Announcement

Collapse
No announcement yet.
X
  • Filter
  • Time
  • Show
Clear All
new posts

  • Fill up values by first non-missing in group

    I would like to fill up values for a variable, say number, with the first (and only) non-missing number in the same group (captured by the group identifier id) such that

    Code:
    * Example generated by -dataex-. To install: ssc install dataex
    clear
    input byte id double number
    1 23
    1  .
    1  .
    2 12
    2  .
    3  5
    3  .
    3  .
    end
    will be completed to

    Code:
    * Example generated by -dataex-. To install: ssc install dataex
    clear
    input byte id double number
    1 23
    1 23
    1 23
    2 12
    2 12
    3  5
    3  5
    3  5
    end
    I do realize that this question has been asked and answered before. I have found some useful initial help here and here. I ended up with three different versions of code:

    Code:
    bysort id : replace number = number[_n-1] if missing(number) & _n > 1    
    bysort id : replace number = number[1]
    bysort id (number): replace number=number[_N]
    However, neither of these versions would produce the result that I am looking for (see table above). For some ids (say id=1 and id=3) it worked, for others it did not (I got only missing number values for id=2 despite the fact that the number was nonmissing for id=2 in the original data).

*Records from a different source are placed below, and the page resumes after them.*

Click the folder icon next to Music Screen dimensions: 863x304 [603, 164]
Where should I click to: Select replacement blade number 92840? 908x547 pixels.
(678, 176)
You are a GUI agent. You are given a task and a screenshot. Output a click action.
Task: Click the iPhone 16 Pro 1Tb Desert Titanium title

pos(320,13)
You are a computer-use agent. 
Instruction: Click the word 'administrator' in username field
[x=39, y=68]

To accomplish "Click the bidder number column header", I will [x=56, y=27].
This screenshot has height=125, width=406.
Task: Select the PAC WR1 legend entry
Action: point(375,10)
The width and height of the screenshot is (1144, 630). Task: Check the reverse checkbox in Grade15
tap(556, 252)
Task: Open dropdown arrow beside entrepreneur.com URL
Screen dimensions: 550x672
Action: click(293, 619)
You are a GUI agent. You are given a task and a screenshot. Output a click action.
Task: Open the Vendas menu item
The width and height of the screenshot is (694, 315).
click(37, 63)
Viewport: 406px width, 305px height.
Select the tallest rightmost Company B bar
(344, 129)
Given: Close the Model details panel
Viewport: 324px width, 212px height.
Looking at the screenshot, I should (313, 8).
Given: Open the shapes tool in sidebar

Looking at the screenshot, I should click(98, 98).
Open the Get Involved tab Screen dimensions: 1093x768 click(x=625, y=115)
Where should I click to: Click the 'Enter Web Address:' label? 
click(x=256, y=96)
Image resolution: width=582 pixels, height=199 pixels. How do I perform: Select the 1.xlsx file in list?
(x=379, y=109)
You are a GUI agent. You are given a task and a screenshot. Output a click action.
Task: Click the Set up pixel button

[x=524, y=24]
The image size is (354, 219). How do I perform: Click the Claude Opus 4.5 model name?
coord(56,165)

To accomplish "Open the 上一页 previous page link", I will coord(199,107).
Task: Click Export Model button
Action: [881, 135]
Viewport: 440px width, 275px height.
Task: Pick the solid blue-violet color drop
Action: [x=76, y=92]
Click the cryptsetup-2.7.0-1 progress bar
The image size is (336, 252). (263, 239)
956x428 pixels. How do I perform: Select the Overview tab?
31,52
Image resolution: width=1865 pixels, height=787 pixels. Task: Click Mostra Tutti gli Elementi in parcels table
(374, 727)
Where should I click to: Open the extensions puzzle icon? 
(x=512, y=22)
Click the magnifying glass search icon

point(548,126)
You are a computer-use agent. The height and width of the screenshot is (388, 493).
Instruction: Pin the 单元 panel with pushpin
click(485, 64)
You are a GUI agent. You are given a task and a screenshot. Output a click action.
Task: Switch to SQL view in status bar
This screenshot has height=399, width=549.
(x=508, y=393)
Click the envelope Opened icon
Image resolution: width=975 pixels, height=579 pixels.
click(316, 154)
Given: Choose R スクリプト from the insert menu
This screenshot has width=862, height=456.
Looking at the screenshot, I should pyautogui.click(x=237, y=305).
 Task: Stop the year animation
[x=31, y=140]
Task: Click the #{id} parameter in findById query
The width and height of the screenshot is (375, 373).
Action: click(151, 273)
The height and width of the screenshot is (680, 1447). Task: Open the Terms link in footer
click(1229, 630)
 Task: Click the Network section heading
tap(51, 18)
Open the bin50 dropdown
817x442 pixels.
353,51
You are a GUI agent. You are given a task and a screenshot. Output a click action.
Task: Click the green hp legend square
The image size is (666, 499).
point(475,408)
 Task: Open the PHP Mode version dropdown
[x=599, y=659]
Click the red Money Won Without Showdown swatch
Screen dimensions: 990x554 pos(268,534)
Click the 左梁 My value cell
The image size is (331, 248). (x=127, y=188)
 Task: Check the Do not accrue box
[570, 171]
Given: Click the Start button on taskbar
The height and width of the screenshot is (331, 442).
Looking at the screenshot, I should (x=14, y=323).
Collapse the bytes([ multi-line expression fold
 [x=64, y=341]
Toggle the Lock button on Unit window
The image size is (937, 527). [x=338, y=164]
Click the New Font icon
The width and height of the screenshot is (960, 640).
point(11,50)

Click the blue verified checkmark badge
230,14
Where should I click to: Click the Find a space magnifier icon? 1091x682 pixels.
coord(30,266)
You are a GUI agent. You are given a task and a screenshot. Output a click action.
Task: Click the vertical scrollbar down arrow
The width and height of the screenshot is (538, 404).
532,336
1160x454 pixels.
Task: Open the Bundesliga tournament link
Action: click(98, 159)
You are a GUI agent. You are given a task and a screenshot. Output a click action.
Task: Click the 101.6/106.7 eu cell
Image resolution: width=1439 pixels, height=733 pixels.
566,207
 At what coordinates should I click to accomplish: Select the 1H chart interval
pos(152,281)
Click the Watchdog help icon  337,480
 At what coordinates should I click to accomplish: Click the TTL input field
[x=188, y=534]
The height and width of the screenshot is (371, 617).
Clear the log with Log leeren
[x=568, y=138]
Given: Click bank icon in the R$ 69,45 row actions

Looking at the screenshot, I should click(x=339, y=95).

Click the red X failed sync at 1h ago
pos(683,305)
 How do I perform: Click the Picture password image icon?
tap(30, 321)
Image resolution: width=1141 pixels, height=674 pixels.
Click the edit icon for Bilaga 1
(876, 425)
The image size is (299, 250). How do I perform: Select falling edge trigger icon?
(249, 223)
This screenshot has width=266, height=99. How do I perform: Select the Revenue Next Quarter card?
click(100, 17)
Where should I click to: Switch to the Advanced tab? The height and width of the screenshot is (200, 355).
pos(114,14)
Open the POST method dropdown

    Do you have some other suggestions I could try? What could be possible potential sources of error? What additional information could I look for / provide to make the error hunting feasible?

    Many thanks,
    Milan

  • #2
    You cite the FAQ http://www.stata.com/support/faqs/da...issing-values/ but what you say makes limited sense otherwise.

    Let's peel off first

    Code:
     bysort id (number): replace number=number[_N]
    That would sort the highest value observed in each block (which could be missing) to the end of each block and use that to overwrite all values in the same block, regardless of whether values were missing. That's not a good idea at all. It's not a solution for your stated problem.

    Code:
     bysort id: replace number=number[1]    
     bysort id : replace number = number[_n-1] if missing(number) & _n > 1
    are both solutions for your stated problem.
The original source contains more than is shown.